[[ Source extract, beginning ]]
The statute governing health insurance coverage for in-school treatment of autism spectrum disorders is unambiguous and bars appeal of a denial, an insurance carrier argued Wednesday before the state Supreme Court in Harrisburg, Pa.
But the lawyer representing a family seeking such coverage from their health insurer said Superior Court case law has created an ambiguity that should be resolved in favor of a claimant’s appeal rights.
The arguments were made in Burke v. Independence Blue Cross, which involves whether insurance companies in Pennsylvania have to cover in-school autism care. Attorneys focused on whether the family of a child can appeal a determination to deny the coverage when Act 62, which requires that health insurers cover the treatment of autism spectrum disorders, only allows an insurer or covered individual to appeal an independent review “disapproving a denial or partial denial.”
“The question is whether the statute is ambiguous,” Justice Max Baer said, adding that one section of the law appears to grant appellate rights and another appears to take them away.
William H. Lamb of Lamb McErlane, who argued on behalf of the insurance company, replied that there is a difference between ambiguity and a law that does not provide for a remedy.
“The statute does not give the right of appeal?” Justice J. Michael Eakin asked Lamb during an earlier exchange.
“It does not,” Lamb said. “But if that was an issue they should have raised it. … They should have put the Attorney General’s Office on notice.”
According to Lamb, the General Assembly intended for claimants to be able to pursue appeals based on breach of contract claims. However, since the plaintiffs never alleged that the contract was breached, but only that the carrier was required to cover the in-school care under Act 62, the family’s appeal of the denial must be tossed for lack of jurisdiction, he argued.
According to court documents, plaintiff Anthony Burke, through his parent and natural guardian, John Burke, sought an independent external review by the state Insurance Department to determine whether Independence Blue Cross’ denial of coverage for Anthony Burke’s autism care at school was a violation of passed Act 62, which went into effect in January 2010. The external review supported the denial.
On appeal to the Philadelphia Court of Common Pleas, Judge Idee Fox sided with the statutory interpretation made by the Burkes, as well as the Pennsylvania Insurance Department, that Act 62 is “essentially an anti-discrimination provision requiring that if an insurance carrier chooses to cover a type of treatment or service for any other condition, then it must cover that treatment or service for autism spectrum disorders as well.”
[[ Source extract, end ]]
[[ Extracted material, beginning ]]
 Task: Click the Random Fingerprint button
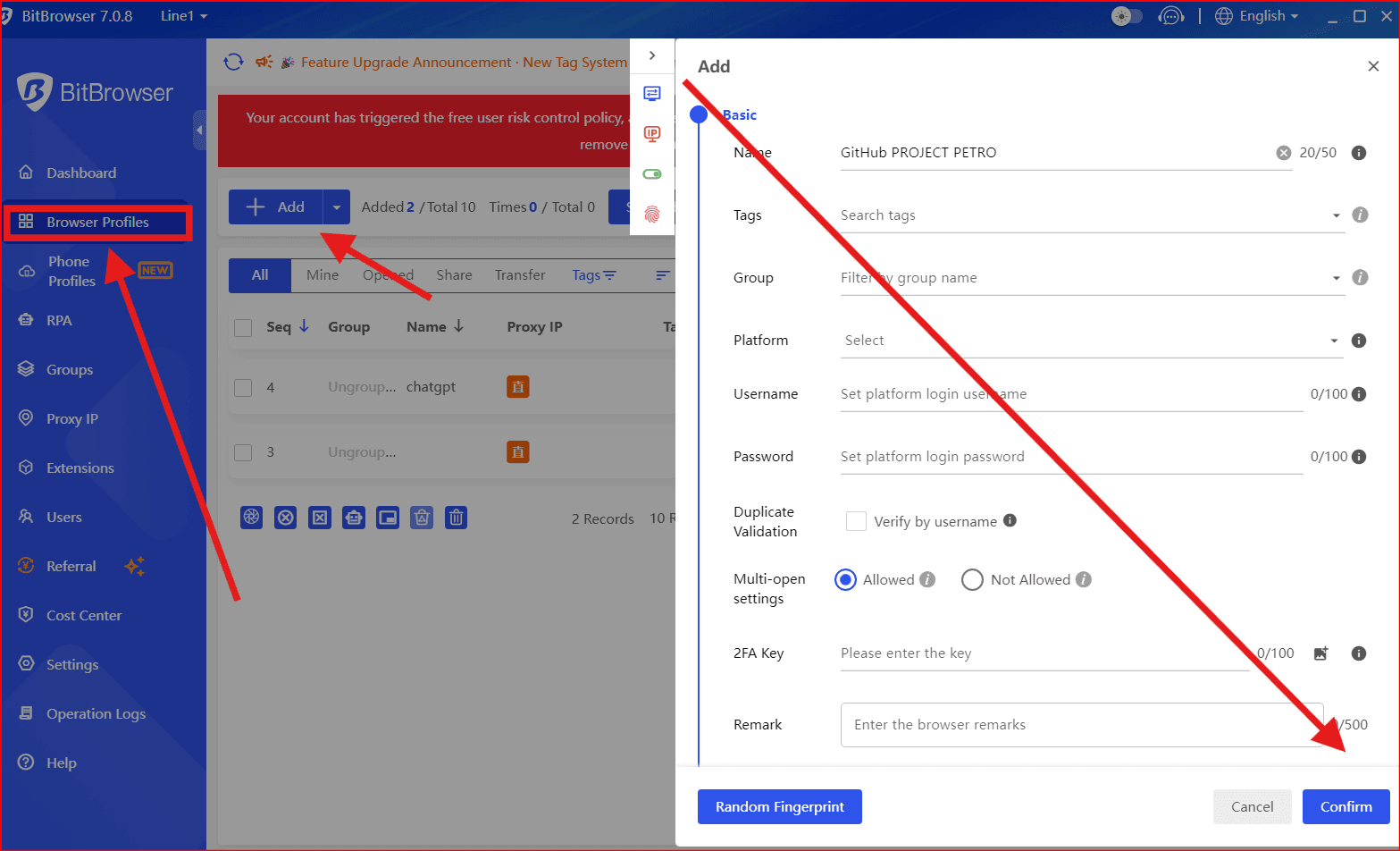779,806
[[ Extracted material, end ]]
[[ Extracted material, beginning ]]
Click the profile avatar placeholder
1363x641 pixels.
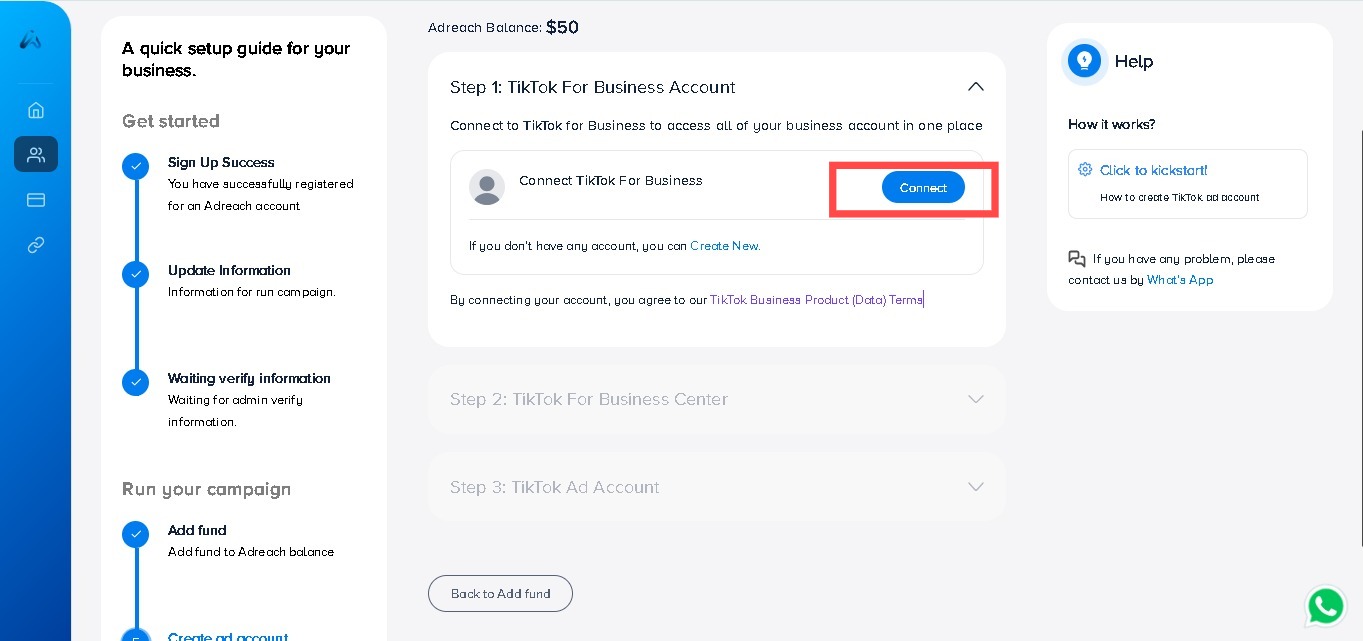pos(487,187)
[[ Extracted material, end ]]
Parts of the exercise:
**1)** Extract from the report on the autism coverage arguments the passage starting at "William H. Lamb" and ending at "jurisdiction, he argued.".
**2)** Answer these questions using the report on the autism coverage arguments.
(a) Which court heard the arguments, and in what city?
(b) When did Act 62 go into effect?
(c) Who argued on behalf of the insurance company, and with what firm?
**3)** Continue the report on the autism coverage arguments from the point where it stops.

Task responses:
**1)**
William H. Lamb of Lamb McErlane, who argued on behalf of the insurance company, replied that there is a difference between ambiguity and a law that does not provide for a remedy.
“The statute does not give the right of appeal?” Justice J. Michael Eakin asked Lamb during an earlier exchange.
“It does not,” Lamb said. “But if that was an issue they should have raised it. … They should have put the Attorney General’s Office on notice.”
According to Lamb, the General Assembly intended for claimants to be able to pursue appeals based on breach of contract claims. However, since the plaintiffs never alleged that the contract was breached, but only that the carrier was required to cover the in-school care under Act 62, the family’s appeal of the denial must be tossed for lack of jurisdiction, he argued.

**2)**
(a) The state Supreme Court, in Harrisburg, Pa.
(b) January 2010.
(c) William H. Lamb, of Lamb McErlane.

**3)**
In August 2012, the state Superior Court tossed the case, holding Fox never had jurisdiction to reverse the independent reviewer and order Independence Blue Cross to cover the in-school care.
The Supreme Court granted allocatur on the specific issue of whether the General Assembly intended to deprive families with autistic children the right to appeal insurance denials to courts when insurance companies have the ability to appeal, according to the order.
Pennsylvania Health Law Project attorney David G. Gates, arguing on behalf of the plaintiff, contended that the Superior Court’s interpretation meant that an appeal would only be available if the family won their external review. He argued that, while the statute allowed an insurer to appeal, it limited a claimant’s right to appeal. The statute, he said, created an “inherent contradiction.”
Gates further urged the court to determine that the legislature did not intend to limit the right to appeal, and suggested that the language in the section could have been intended as an example of when an insurer must pay for services while an appeal is pending.
The high court, Gates said, should remand the case to the Superior Court to determine whether Act 62 required the carrier to provide coverage for in-school services.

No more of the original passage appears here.